Output, exactly and in full, only the lines from the one containing "Where should I" to the last line of the data. Pictures should not appear.

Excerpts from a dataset

○ ○ ○ ○

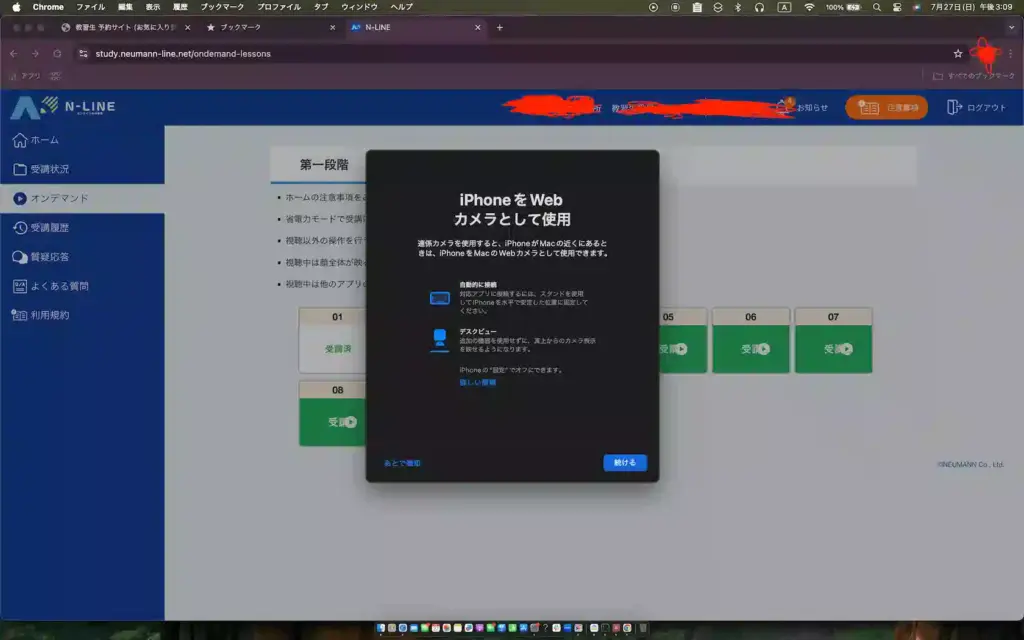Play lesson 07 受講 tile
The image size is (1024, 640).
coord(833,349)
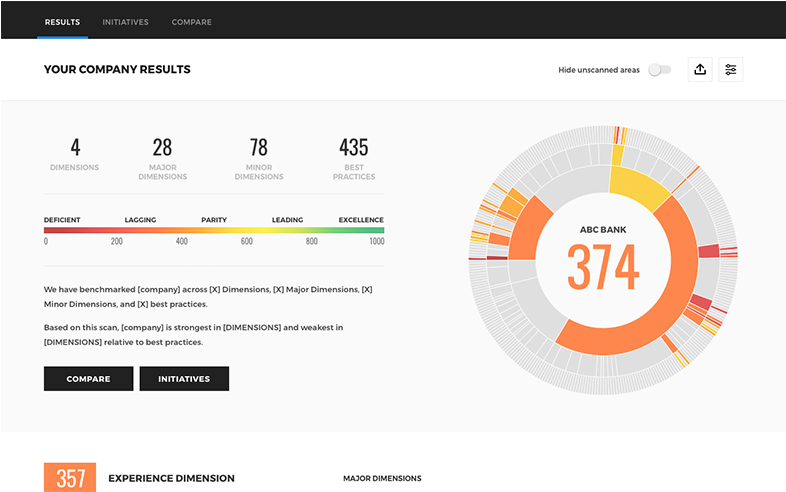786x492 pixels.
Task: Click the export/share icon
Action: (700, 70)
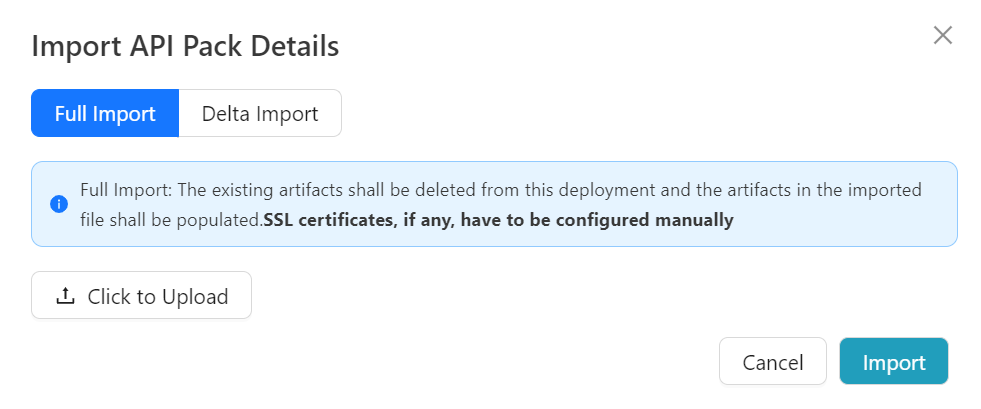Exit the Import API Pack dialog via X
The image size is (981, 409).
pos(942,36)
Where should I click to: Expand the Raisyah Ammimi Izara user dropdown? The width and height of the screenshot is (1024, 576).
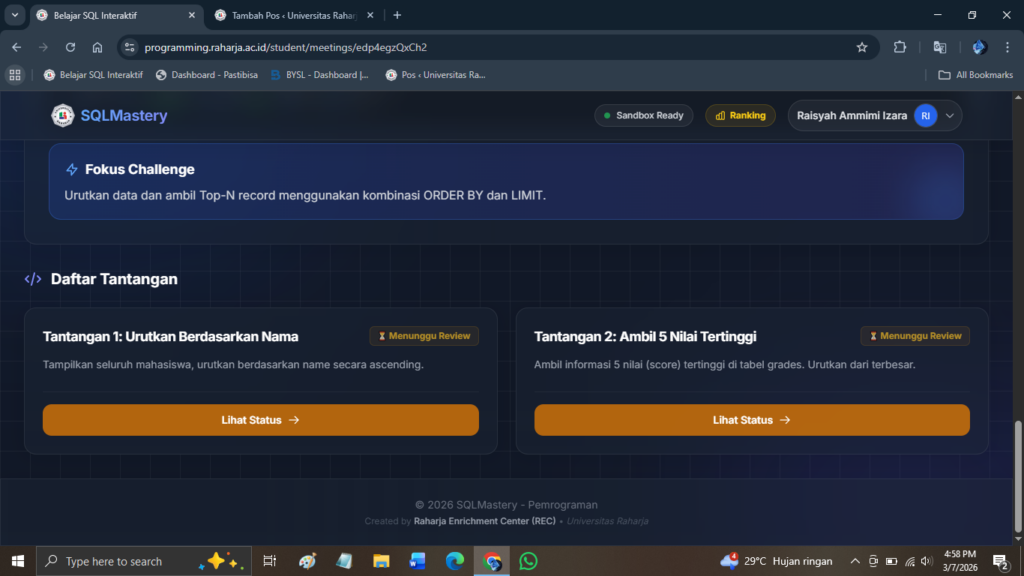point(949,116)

○ ○ ○ ○

TASK RESULT ▸
Where should I click to: Expand the Raisyah Ammimi Izara user dropdown? The width and height of the screenshot is (1024, 576).
point(949,116)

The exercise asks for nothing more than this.